Malware monitor – leveraging PyREBox for malware analysis
This post was authored by Xabier Ugarte Pedrero
In July 2017 we released PyREBox, a Python Scriptable Reverse Engineering Sandbox as an open source tool. This project is part of our continuous effort to create new tools to improve our workflows. PyREBox is a versatile instrumentation framework based on QEMU.
It allows us to run a whole operating system in a virtual environment (emulator), and to inspect and modify its memory and registers at run-time. A small set of QEMU modifications allows users to instrument certain events such as instruction execution or memory read/writes.
On top of this, PyREBox leverages Virtual Machine Introspection techniques to bridge the semantic gap, that is, understanding OS abstractions such as processes, threads, or libraries. You can find the more detailed description of the framework as well as its capabilities in the original blogpost.

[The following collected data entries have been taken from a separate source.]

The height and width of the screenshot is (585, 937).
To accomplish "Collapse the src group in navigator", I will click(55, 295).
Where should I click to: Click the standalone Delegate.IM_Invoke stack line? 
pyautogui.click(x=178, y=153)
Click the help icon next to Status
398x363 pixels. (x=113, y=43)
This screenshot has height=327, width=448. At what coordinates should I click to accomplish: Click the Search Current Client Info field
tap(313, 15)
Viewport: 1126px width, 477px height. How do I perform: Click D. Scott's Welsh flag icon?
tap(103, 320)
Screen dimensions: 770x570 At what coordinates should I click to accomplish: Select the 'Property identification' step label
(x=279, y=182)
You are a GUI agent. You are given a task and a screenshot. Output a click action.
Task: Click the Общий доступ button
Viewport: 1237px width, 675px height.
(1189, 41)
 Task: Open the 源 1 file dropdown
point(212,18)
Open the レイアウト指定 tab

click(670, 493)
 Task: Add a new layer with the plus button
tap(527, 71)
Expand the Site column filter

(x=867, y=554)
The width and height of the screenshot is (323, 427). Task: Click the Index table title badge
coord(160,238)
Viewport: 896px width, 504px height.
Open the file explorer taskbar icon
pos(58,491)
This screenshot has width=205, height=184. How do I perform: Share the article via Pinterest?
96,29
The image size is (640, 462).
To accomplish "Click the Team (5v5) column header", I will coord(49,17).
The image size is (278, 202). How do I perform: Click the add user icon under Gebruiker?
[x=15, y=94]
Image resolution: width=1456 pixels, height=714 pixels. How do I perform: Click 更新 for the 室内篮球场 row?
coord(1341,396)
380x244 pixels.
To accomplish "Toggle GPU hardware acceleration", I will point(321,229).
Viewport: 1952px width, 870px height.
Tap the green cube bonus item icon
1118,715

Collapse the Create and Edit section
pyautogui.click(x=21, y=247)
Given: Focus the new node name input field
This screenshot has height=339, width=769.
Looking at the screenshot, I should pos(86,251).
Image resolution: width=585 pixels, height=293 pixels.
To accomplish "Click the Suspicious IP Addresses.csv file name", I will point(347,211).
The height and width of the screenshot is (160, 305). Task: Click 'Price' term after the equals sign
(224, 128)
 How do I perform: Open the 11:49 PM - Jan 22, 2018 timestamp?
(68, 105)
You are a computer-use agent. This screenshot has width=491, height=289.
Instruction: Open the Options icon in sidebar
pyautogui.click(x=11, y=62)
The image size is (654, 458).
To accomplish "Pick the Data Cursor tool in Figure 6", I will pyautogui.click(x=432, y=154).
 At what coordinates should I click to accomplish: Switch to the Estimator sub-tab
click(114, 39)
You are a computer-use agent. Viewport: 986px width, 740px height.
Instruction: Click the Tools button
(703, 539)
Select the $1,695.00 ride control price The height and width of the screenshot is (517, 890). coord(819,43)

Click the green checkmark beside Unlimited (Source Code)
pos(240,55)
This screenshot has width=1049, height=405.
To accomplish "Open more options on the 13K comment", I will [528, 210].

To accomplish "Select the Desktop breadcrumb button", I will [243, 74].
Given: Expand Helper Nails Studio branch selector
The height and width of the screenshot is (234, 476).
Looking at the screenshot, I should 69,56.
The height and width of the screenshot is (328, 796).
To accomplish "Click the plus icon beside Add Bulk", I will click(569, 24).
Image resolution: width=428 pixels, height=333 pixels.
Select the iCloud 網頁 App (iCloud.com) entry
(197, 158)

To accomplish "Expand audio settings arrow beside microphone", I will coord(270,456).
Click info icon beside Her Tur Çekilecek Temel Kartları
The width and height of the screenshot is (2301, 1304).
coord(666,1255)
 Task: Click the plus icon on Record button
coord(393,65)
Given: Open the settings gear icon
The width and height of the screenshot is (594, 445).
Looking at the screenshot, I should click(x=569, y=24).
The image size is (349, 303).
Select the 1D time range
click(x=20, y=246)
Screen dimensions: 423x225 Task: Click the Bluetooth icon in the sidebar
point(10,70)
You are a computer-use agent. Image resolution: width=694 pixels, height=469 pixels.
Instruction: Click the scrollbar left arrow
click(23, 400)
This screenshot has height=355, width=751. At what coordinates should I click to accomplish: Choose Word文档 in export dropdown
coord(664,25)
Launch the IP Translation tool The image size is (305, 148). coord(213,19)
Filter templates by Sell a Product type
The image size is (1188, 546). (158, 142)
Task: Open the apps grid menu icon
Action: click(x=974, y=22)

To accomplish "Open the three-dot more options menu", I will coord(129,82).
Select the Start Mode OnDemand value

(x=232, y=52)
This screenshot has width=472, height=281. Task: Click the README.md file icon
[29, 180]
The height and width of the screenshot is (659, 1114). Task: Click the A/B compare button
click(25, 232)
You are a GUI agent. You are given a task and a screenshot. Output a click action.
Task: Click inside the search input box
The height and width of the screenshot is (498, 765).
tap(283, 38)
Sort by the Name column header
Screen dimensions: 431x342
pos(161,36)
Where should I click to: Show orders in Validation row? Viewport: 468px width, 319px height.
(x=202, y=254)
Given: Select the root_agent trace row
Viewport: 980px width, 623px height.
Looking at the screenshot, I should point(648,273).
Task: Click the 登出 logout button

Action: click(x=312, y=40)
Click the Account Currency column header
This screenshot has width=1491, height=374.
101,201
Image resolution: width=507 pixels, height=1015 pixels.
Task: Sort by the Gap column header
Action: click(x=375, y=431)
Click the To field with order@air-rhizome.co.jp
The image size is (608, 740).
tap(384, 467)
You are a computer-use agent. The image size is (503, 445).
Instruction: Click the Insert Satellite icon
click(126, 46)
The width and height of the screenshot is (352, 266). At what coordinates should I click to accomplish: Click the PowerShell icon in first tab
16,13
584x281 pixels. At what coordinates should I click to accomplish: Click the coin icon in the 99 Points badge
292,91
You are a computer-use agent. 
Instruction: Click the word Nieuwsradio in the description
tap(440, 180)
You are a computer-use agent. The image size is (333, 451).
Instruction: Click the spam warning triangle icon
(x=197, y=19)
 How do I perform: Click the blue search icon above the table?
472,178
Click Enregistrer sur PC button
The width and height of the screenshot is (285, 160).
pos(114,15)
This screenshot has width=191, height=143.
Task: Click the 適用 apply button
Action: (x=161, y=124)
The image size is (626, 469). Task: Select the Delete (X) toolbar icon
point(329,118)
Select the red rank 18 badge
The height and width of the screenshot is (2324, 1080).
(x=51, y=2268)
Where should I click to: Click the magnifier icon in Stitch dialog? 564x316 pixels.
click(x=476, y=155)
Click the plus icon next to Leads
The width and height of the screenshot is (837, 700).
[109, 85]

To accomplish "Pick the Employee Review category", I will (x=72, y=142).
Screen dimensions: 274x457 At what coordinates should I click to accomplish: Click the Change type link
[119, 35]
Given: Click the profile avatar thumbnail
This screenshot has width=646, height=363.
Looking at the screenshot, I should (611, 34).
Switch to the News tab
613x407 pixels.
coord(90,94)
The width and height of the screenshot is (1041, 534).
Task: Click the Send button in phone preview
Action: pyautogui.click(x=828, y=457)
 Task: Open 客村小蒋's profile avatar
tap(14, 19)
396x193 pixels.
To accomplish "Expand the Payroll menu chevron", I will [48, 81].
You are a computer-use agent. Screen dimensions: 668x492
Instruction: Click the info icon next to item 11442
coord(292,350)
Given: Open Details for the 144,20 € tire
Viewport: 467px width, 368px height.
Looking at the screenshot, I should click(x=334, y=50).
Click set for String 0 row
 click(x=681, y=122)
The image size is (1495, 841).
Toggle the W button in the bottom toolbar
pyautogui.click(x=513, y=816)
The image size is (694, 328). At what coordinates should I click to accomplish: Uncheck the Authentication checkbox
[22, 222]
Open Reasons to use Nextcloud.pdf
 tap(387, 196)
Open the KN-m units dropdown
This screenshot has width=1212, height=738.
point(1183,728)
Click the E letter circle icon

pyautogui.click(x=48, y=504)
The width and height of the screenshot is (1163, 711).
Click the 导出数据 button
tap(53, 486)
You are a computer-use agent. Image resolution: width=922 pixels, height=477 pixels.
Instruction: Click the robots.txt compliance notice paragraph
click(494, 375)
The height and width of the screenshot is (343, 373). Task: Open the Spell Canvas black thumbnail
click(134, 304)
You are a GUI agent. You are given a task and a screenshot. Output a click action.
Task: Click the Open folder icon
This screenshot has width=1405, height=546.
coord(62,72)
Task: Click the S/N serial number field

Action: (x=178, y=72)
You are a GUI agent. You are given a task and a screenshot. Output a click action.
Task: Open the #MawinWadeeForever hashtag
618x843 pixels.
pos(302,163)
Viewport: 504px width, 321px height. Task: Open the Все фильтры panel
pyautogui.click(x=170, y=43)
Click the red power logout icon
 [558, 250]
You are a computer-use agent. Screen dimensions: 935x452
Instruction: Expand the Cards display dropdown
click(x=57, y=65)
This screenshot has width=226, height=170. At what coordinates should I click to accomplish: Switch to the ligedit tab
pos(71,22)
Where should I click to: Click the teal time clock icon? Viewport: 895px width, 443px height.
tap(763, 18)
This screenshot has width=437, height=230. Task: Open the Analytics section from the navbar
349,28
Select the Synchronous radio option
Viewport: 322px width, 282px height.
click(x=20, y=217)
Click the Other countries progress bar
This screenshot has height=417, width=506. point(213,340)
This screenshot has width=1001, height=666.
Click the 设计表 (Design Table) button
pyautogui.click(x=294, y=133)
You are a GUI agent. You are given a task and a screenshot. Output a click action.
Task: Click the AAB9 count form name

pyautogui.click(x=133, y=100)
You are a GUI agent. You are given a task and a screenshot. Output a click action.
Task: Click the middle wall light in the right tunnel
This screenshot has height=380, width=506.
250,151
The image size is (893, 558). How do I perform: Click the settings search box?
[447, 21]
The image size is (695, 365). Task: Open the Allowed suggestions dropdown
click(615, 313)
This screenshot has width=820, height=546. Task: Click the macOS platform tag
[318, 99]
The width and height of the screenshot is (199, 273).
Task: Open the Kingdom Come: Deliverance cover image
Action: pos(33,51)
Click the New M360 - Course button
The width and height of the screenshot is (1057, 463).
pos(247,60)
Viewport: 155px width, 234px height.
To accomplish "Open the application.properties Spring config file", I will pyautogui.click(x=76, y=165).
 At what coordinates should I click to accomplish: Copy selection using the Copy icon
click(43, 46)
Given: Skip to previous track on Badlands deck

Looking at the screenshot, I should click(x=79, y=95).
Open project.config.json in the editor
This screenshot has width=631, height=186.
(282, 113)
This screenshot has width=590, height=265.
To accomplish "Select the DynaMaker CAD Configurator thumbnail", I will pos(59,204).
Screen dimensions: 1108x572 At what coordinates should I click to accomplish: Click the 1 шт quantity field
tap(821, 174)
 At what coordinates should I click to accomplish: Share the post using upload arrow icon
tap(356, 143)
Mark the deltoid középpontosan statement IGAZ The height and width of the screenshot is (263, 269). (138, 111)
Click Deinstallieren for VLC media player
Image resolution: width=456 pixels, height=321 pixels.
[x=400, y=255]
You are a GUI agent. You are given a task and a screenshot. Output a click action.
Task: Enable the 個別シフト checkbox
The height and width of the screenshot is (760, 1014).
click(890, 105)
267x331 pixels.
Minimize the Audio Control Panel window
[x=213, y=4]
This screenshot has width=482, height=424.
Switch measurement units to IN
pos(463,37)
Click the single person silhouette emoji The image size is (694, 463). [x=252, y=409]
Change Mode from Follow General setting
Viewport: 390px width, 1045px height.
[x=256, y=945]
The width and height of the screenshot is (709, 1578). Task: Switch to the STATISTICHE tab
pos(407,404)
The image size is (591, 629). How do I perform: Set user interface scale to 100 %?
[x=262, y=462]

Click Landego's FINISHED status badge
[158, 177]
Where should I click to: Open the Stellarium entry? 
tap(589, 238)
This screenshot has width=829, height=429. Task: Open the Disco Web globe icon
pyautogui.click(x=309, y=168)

In the past few months we have received positive feedback from the community, fixed bugs and added features suggested by the users. We also added support for GNU/Linux guests, and implemented an agent (program run inside the emulated guest) that allows file transfer between a host and a guest, as well as execution of samples in the guest on demand.
As part of this ongoing effort, today we are releasing a set of PyREBox scripts that are designed to aid malware analysis: Malware monitor. These scripts automate different tasks, such as code coverage analysis, API tracing, memory monitoring, and process memory dumping.